Mise en scène Valentin Capron Jeux Hortense Belhôte, Valentin Capron,
Christophe Chalufour, Sarah Cohen-Hadria, Fréderique Renda
Un destin sur un plateau comme au self-service avec entrée, plat et dessert. Vous faites la queue comme tout le monde, vous dévorez des yeux les menus et ensuite vous passez à la caisse. Cela vous en bouche un coin, n’est-ce pas. Avec Christophe CHALIFOUR, les plats défilent à toute allure. Très doué, il pourrait vous fabriquer une bio à la mesure de vos délires. Dans les coulisses, à la cuisine, il dispose sur ses étagères de toutes les épices et condiments possibles. Toutes ses fioles sont remplies à ras bord de citations d’auteurs célèbres qui ne demandent qu’à s’échapper pour aller et venir parfumer, attendrir votre sympathique destinée. C’est ainsi que sans le savoir, Emilie, l’héroïne de sa pièce, en proie à une bouffée guerrière, devenue déléguée syndicale, déclame une partition du Cid de Corneille, ou bien victime de l’amour s’enlise dans les vapeurs énamourées d’Anouk Aimée sous les yeux de Jean Louis Trintignant.
En réalité, le destin d’Emilie ne peut se décliner en clichés sommaires. Dopé par la sauce Shakespeare, Tchékhov et bien d’autres, le biographe exulte tant et si bien que les spectateurs se retrouvent dans l’ambiance d’un marché aux puces, prêts à tendre la main aux compagnons d’Emmaüs. Cela devient très vite gigantesque : pas tout à fait la muraille de Chine mais presque, une montagne de vêtements que s’approprient avec une célérité digne des abeilles, les comédiens personnages conteurs de l’histoire d’Emilie.

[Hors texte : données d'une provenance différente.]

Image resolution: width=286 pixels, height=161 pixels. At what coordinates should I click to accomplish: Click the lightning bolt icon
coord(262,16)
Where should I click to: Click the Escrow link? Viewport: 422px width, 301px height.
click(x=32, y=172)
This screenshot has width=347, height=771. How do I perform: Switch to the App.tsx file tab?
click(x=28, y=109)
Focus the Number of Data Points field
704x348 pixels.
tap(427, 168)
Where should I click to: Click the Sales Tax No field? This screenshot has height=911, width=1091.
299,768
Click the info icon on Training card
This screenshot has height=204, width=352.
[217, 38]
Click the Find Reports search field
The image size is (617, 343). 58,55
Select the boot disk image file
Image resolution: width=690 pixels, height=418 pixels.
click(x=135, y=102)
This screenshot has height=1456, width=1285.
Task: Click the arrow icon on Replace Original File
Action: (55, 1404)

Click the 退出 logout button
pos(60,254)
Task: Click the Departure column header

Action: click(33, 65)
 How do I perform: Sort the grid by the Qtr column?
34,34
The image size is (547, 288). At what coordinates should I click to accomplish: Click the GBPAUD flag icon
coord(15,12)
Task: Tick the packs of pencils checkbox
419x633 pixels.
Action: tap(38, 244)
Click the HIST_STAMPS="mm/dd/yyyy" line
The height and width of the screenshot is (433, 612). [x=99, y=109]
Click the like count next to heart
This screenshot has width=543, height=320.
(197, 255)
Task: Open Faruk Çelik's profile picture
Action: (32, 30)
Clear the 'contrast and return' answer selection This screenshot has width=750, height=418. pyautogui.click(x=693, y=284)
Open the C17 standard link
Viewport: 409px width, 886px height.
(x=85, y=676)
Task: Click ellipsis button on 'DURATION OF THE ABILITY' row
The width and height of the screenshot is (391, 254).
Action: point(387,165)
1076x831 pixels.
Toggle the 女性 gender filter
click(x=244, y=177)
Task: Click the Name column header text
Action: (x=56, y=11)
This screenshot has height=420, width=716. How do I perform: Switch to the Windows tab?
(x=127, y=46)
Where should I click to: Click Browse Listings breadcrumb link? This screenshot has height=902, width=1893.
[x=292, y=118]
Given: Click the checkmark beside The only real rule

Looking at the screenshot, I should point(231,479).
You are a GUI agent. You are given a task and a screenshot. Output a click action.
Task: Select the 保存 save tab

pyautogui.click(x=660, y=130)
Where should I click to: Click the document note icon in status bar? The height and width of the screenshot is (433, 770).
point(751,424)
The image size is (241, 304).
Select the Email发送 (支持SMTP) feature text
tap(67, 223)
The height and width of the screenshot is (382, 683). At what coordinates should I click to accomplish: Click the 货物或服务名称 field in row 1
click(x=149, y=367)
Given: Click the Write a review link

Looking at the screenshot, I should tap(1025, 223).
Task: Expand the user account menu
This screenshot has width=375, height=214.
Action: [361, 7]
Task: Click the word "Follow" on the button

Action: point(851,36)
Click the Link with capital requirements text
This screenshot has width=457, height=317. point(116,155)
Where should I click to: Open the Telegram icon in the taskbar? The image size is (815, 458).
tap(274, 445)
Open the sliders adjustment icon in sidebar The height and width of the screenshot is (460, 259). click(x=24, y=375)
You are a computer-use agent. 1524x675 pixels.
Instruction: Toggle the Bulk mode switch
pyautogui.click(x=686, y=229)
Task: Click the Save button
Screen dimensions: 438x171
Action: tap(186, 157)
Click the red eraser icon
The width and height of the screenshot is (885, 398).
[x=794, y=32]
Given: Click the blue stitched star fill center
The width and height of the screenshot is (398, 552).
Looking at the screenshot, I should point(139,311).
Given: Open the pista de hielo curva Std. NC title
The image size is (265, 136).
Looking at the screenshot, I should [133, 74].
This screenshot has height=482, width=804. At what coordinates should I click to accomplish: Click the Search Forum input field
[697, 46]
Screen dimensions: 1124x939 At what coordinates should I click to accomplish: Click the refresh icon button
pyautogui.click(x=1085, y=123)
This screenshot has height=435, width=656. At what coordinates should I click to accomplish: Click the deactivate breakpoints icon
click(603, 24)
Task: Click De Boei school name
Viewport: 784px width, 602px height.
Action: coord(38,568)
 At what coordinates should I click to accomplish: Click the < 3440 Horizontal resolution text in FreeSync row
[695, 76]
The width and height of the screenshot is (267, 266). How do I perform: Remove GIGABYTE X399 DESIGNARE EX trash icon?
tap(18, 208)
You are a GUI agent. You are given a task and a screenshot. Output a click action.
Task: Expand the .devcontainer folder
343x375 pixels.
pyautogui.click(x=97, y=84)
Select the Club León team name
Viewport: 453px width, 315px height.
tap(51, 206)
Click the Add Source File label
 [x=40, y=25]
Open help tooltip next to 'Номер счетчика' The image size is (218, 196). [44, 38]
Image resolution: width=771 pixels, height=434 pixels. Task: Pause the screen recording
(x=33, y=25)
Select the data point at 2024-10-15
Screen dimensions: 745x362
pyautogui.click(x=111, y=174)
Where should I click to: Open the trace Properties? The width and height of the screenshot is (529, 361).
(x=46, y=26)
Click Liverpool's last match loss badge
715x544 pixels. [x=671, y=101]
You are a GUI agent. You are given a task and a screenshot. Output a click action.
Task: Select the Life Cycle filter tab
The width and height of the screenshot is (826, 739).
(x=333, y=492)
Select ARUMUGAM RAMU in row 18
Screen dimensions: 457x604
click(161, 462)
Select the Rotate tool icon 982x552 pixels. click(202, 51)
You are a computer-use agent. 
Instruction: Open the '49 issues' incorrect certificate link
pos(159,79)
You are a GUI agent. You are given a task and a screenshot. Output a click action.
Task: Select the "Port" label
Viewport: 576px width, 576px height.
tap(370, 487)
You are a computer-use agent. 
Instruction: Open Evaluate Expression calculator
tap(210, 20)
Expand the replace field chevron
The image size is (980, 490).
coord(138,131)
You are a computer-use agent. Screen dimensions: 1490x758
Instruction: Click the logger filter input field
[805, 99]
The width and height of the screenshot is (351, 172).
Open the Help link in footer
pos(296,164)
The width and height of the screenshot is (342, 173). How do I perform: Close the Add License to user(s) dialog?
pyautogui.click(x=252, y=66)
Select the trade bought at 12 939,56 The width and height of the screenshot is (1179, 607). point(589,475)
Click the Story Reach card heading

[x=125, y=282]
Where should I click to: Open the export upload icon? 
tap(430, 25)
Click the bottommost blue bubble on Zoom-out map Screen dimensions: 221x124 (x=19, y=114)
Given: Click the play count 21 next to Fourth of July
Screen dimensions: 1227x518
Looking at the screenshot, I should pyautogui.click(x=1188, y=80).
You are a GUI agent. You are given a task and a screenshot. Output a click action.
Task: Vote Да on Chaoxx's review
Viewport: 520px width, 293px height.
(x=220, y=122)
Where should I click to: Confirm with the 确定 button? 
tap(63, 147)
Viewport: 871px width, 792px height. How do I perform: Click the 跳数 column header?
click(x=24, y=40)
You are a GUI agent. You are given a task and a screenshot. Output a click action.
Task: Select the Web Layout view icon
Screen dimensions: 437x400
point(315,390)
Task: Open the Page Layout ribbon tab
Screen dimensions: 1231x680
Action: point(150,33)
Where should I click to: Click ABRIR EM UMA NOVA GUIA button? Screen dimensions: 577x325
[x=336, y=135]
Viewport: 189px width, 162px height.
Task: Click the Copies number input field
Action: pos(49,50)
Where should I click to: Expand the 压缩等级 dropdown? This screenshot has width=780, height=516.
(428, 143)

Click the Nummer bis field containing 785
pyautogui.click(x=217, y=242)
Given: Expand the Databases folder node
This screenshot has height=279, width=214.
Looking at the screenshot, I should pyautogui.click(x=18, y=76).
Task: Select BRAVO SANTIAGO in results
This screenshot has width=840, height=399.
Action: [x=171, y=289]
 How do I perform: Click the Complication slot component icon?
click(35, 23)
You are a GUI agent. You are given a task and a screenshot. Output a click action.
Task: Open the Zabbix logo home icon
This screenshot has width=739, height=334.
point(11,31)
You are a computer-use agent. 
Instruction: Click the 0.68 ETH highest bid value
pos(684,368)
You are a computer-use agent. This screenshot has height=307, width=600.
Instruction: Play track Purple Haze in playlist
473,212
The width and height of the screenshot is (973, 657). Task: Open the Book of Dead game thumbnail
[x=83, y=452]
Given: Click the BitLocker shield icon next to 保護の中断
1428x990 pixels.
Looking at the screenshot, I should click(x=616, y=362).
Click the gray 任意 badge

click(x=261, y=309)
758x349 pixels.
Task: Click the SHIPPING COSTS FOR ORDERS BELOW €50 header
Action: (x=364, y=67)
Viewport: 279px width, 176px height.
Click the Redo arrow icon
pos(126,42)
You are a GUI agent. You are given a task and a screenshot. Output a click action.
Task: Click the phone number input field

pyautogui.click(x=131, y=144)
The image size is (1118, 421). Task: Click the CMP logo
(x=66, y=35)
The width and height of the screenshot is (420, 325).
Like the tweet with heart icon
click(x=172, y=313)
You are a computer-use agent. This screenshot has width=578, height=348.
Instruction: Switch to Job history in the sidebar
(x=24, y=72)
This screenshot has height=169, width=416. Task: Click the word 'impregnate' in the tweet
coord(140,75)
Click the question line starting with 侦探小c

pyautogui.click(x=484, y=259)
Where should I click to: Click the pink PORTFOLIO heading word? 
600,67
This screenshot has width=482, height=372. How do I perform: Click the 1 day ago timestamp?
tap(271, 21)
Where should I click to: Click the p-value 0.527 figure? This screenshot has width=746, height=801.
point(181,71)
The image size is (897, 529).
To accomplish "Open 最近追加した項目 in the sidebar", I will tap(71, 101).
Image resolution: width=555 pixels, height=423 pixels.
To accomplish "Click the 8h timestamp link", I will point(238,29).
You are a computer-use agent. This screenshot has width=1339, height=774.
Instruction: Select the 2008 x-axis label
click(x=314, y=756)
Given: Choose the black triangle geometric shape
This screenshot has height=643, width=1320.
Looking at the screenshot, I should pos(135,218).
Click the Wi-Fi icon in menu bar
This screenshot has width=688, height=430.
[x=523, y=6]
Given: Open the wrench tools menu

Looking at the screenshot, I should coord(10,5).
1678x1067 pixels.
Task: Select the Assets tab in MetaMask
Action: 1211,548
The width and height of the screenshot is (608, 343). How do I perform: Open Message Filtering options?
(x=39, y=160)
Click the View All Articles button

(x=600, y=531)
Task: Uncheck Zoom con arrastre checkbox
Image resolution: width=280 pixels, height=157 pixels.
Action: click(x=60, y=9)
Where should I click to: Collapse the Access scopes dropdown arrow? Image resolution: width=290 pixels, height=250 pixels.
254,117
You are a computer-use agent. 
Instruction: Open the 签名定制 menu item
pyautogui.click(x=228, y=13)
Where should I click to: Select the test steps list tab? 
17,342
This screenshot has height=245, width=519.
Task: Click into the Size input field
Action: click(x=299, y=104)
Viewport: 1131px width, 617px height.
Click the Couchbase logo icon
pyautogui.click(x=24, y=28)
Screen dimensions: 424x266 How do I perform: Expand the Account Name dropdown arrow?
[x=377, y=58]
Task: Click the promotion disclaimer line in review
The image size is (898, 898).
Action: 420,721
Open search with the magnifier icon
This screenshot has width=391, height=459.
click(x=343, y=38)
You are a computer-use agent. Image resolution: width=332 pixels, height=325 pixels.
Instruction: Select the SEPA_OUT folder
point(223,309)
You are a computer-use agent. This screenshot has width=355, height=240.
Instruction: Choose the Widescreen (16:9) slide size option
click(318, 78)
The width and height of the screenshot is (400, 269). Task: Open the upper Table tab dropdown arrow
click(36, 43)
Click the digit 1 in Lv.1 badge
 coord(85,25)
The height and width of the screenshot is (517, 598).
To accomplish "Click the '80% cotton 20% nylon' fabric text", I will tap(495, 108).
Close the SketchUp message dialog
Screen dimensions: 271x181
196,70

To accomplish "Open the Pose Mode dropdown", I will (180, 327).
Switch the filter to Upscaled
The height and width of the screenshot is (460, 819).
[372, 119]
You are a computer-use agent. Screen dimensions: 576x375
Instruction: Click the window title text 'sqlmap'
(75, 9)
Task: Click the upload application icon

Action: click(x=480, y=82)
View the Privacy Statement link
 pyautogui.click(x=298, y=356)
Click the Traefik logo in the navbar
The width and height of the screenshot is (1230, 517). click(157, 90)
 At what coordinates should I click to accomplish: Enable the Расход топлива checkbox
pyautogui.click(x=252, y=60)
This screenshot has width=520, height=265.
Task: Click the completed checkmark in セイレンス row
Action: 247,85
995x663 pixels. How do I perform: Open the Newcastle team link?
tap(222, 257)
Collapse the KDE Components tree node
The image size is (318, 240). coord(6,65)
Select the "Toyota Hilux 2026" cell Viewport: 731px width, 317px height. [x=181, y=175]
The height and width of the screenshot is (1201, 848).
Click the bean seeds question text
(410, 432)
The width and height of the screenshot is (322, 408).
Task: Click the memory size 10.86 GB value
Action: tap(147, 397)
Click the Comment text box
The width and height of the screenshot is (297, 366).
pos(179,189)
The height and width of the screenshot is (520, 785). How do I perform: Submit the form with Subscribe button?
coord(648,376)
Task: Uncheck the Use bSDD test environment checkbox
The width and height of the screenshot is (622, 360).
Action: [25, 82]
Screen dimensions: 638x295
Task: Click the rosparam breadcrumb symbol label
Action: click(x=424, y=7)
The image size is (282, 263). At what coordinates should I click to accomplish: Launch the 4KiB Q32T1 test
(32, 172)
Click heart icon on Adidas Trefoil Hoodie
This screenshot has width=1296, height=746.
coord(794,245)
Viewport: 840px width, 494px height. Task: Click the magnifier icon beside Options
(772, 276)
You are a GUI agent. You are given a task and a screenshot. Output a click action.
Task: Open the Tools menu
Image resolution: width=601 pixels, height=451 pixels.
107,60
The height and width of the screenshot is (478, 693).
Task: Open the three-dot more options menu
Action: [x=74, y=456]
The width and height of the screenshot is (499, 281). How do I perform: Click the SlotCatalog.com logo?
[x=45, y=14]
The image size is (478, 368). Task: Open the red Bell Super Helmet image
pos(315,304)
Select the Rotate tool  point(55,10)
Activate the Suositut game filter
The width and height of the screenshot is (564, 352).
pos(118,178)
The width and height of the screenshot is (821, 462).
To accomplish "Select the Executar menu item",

En ce moment, il y a une exposition au Musée du Quai Branly, intitulée « Les maîtres du désordre». Dans le convoi de nos destinées, j’aperçois sans peine debout sur le train de marchandises, ces joyeux comédiens nous faire des signes en chantant « Nous sommes les maîtres du désordre ». Quel plaisir de se dire en levant les yeux vers les nuages ‘Tiens je crois que j’ai entendu Musset et les Pink Floyd et Gabin».
Il y en aura pour toutes les musettes. Que les spectateurs ne craignent pas de prendre le train en marche, une locomotive électrisée même par des vieux classiques, dès lors qu’elle est conduite par des jeunes artistes imaginatifs est capable de renverser bien des vapeurs.